:: PROVIDED DATA ::

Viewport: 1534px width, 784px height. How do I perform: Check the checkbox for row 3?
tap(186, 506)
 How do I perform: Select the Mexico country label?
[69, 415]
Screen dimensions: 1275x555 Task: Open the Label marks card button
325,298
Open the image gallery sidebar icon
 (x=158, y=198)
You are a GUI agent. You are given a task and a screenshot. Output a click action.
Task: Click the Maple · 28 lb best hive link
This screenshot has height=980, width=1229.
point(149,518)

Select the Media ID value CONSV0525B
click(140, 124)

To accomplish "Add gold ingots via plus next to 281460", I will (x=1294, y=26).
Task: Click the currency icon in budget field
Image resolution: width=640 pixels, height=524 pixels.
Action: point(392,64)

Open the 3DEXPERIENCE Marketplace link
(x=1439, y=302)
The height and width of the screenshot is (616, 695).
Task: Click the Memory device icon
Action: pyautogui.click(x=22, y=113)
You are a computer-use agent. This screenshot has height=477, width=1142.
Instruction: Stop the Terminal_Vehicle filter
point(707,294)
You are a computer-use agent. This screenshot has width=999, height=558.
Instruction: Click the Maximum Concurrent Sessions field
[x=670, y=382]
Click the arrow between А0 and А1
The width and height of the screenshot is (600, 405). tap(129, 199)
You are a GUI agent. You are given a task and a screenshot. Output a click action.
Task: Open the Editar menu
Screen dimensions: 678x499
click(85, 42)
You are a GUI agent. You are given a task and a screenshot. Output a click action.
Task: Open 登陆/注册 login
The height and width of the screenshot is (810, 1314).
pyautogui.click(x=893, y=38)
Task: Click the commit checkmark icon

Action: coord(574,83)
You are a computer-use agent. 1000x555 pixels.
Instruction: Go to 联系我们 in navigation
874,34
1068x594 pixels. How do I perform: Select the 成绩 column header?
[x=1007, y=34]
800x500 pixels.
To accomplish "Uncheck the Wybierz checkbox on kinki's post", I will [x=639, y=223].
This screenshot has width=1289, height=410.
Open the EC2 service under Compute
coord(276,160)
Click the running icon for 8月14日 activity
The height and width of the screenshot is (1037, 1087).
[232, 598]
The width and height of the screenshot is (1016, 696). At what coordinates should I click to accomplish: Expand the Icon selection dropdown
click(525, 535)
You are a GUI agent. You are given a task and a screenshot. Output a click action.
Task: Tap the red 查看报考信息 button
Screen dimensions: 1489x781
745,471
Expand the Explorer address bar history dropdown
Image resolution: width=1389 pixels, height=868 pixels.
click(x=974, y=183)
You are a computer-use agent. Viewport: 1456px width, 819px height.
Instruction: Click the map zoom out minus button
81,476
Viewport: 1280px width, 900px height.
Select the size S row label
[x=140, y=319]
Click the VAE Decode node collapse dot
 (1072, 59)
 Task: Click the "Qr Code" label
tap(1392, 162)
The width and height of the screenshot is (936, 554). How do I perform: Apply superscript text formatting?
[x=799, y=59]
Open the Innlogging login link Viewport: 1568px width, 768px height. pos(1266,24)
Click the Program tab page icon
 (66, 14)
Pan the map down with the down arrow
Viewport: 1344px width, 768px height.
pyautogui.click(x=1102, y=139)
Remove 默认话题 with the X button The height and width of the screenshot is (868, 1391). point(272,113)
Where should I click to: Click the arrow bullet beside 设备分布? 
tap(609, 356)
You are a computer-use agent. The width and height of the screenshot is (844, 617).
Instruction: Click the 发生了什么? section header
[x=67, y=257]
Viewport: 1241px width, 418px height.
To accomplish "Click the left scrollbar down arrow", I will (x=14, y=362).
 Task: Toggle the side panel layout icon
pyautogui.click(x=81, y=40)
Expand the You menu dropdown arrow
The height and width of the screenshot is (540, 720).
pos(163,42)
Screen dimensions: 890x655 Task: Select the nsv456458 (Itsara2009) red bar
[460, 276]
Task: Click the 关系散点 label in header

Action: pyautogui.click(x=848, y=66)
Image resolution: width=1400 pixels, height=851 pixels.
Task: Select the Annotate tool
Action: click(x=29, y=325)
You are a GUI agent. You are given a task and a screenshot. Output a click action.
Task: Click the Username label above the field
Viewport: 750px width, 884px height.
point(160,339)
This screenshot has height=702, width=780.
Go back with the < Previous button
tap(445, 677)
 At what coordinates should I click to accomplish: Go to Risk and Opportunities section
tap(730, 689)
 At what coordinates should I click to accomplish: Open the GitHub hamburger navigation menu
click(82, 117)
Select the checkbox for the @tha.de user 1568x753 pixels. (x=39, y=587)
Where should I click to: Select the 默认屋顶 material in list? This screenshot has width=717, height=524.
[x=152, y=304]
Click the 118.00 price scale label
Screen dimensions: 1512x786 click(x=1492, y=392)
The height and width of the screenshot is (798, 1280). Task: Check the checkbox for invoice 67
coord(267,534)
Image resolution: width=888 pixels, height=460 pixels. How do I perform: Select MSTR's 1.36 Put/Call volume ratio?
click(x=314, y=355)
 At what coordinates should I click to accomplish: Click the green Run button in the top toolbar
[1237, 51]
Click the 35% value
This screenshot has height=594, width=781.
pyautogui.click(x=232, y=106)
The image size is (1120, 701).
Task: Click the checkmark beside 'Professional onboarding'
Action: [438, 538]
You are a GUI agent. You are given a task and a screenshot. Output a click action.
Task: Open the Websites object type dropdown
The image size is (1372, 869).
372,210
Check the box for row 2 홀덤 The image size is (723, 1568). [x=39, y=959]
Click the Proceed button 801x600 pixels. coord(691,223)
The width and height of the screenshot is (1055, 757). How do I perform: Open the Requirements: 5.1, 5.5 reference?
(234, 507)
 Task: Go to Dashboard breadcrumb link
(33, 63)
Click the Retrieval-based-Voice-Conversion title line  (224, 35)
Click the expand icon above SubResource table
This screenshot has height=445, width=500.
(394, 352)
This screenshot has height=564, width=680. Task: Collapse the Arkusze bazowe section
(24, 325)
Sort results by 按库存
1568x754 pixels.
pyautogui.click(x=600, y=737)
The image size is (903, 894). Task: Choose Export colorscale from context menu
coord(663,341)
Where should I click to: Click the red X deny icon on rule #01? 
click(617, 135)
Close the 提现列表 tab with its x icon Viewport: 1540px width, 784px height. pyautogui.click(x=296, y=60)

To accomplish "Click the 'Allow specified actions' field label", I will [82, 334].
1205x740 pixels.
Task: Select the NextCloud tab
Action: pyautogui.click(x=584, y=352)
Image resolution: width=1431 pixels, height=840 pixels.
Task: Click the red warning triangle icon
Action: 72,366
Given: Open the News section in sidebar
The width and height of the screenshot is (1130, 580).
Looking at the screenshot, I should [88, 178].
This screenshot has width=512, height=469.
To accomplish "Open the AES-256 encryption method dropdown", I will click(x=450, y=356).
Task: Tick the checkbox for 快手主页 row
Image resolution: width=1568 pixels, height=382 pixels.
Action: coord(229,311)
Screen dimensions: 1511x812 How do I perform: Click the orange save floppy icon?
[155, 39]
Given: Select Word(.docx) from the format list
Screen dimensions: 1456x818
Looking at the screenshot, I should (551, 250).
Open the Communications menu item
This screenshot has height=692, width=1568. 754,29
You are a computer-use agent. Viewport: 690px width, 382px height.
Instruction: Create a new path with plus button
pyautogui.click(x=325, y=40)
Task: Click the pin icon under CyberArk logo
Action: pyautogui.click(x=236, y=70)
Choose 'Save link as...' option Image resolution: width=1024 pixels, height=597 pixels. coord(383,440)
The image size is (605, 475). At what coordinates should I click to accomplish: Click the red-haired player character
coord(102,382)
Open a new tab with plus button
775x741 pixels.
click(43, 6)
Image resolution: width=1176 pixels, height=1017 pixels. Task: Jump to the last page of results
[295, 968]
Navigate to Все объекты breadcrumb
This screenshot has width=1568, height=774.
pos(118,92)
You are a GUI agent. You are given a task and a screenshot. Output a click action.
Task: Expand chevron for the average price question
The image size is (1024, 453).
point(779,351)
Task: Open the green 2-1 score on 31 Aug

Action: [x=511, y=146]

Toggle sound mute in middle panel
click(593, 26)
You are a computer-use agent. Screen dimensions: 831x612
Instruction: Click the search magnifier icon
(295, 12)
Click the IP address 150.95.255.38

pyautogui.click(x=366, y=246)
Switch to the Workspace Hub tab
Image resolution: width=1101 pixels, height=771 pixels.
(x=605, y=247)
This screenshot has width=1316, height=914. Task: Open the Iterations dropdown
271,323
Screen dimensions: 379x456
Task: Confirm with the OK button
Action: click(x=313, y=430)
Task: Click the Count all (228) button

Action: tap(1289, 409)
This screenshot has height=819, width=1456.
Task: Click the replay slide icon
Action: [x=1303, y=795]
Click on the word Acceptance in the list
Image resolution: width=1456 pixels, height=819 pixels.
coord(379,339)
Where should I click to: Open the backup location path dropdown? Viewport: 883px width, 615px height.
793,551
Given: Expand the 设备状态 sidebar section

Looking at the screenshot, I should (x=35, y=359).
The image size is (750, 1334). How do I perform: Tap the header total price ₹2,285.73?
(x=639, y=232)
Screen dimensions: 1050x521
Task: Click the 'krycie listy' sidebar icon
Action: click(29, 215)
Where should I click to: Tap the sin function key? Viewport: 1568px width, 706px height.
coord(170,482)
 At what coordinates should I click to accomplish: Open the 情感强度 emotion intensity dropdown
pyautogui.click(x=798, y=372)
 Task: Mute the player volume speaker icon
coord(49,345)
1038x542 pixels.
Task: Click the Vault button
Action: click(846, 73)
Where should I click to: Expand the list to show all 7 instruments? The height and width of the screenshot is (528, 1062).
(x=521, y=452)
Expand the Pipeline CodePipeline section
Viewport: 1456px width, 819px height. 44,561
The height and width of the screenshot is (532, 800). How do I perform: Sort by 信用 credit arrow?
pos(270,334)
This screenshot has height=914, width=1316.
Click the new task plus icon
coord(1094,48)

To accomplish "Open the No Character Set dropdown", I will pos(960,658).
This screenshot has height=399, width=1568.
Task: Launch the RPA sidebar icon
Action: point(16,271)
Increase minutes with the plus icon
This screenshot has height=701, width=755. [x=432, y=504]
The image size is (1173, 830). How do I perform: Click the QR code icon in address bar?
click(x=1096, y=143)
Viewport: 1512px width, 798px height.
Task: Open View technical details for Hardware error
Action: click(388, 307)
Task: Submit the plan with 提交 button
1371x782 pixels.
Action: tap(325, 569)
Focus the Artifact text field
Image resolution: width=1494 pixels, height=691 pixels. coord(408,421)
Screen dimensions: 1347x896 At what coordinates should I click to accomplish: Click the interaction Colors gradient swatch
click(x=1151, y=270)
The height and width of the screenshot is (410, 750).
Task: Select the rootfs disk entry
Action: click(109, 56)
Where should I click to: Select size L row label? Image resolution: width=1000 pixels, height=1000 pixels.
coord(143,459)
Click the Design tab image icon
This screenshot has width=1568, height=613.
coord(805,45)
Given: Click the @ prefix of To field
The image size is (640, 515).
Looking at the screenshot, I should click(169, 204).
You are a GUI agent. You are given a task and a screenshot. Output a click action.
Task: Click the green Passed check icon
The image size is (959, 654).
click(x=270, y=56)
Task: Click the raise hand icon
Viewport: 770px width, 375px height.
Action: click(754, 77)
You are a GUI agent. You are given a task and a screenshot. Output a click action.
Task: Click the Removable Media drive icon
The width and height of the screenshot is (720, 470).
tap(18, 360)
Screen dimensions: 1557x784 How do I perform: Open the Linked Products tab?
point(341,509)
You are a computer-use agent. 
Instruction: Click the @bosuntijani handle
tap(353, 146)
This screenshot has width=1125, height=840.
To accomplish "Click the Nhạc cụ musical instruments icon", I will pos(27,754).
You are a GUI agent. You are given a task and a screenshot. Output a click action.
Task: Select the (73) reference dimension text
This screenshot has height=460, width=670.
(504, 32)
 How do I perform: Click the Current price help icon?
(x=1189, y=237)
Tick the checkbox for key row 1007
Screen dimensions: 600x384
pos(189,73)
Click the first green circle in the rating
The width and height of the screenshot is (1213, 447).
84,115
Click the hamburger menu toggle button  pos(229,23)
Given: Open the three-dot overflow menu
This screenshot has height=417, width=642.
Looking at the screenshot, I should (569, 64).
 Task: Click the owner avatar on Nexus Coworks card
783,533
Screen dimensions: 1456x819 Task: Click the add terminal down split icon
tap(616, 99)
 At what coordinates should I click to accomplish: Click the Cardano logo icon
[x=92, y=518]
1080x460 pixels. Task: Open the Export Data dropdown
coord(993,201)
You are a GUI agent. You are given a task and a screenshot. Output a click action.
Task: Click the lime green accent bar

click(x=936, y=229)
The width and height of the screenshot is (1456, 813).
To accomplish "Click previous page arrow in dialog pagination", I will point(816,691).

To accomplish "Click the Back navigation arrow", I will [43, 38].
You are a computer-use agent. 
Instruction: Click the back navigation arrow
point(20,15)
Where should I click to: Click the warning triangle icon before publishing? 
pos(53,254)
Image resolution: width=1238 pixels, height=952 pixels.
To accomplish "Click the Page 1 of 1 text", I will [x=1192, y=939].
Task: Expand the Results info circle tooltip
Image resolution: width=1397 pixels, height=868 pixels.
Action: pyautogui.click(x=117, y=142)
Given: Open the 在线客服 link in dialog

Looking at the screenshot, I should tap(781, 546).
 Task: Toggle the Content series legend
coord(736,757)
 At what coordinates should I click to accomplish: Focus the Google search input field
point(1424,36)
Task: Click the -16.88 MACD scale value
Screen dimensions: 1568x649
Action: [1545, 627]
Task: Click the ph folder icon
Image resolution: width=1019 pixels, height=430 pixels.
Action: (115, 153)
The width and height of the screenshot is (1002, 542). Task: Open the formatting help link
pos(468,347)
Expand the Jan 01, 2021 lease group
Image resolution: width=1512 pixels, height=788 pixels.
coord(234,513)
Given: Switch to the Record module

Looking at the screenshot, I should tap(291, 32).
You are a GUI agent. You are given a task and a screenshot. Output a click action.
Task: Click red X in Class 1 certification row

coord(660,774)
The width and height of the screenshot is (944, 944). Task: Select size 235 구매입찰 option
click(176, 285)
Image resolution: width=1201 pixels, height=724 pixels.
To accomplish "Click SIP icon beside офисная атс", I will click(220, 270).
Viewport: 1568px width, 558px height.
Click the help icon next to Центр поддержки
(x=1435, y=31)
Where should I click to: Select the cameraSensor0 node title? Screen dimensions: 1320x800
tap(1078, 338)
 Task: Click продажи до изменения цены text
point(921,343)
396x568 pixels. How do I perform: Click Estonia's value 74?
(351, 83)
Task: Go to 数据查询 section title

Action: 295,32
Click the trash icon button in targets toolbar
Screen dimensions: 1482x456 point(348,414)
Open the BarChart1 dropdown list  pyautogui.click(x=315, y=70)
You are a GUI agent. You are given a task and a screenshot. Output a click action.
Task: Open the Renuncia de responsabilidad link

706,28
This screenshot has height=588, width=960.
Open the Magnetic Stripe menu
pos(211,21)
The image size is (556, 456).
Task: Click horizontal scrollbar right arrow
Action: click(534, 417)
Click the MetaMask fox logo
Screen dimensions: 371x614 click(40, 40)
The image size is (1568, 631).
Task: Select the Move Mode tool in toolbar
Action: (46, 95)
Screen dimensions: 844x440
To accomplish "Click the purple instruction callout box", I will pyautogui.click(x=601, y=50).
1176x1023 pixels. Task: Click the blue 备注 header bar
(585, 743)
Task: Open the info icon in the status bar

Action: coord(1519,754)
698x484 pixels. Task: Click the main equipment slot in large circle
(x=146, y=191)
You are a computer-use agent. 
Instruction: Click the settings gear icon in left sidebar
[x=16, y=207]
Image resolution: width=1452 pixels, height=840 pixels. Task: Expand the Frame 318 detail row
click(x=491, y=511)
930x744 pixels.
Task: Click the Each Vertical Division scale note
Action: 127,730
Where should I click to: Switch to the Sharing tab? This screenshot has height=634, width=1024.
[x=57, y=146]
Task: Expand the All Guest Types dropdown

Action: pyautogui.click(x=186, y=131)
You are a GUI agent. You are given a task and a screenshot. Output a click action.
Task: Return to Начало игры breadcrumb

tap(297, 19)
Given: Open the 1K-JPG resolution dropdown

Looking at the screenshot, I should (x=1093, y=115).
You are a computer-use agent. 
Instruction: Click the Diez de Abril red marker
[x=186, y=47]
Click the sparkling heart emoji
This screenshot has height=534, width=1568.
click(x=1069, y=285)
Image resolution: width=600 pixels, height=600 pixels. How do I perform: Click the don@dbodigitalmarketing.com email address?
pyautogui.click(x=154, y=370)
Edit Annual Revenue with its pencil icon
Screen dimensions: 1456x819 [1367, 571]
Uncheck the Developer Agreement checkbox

:::

> _GOAL_: Print everything from the line that contains "Expand the Pipeline CodePipeline section" down to the line that contains "click(x=270, y=56)", keeping each line exactly as it appears.

> _OUTPUT FOR THIS TASK_:
Expand the Pipeline CodePipeline section
Viewport: 1456px width, 819px height. 44,561
The height and width of the screenshot is (532, 800). How do I perform: Sort by 信用 credit arrow?
pos(270,334)
This screenshot has height=914, width=1316.
Click the new task plus icon
coord(1094,48)

To accomplish "Open the No Character Set dropdown", I will pos(960,658).
This screenshot has height=399, width=1568.
Task: Launch the RPA sidebar icon
Action: point(16,271)
Increase minutes with the plus icon
This screenshot has height=701, width=755. [x=432, y=504]
The image size is (1173, 830). How do I perform: Click the QR code icon in address bar?
click(x=1096, y=143)
Viewport: 1512px width, 798px height.
Task: Open View technical details for Hardware error
Action: click(388, 307)
Task: Submit the plan with 提交 button
1371x782 pixels.
Action: tap(325, 569)
Focus the Artifact text field
Image resolution: width=1494 pixels, height=691 pixels. coord(408,421)
Screen dimensions: 1347x896 At what coordinates should I click to accomplish: Click the interaction Colors gradient swatch
click(x=1151, y=270)
The height and width of the screenshot is (410, 750).
Task: Select the rootfs disk entry
Action: click(109, 56)
Where should I click to: Select size L row label? Image resolution: width=1000 pixels, height=1000 pixels.
coord(143,459)
Click the Design tab image icon
This screenshot has width=1568, height=613.
coord(805,45)
Given: Click the @ prefix of To field
The image size is (640, 515).
Looking at the screenshot, I should click(169, 204).
You are a GUI agent. You are given a task and a screenshot. Output a click action.
Task: Click the green Passed check icon
The image size is (959, 654).
click(x=270, y=56)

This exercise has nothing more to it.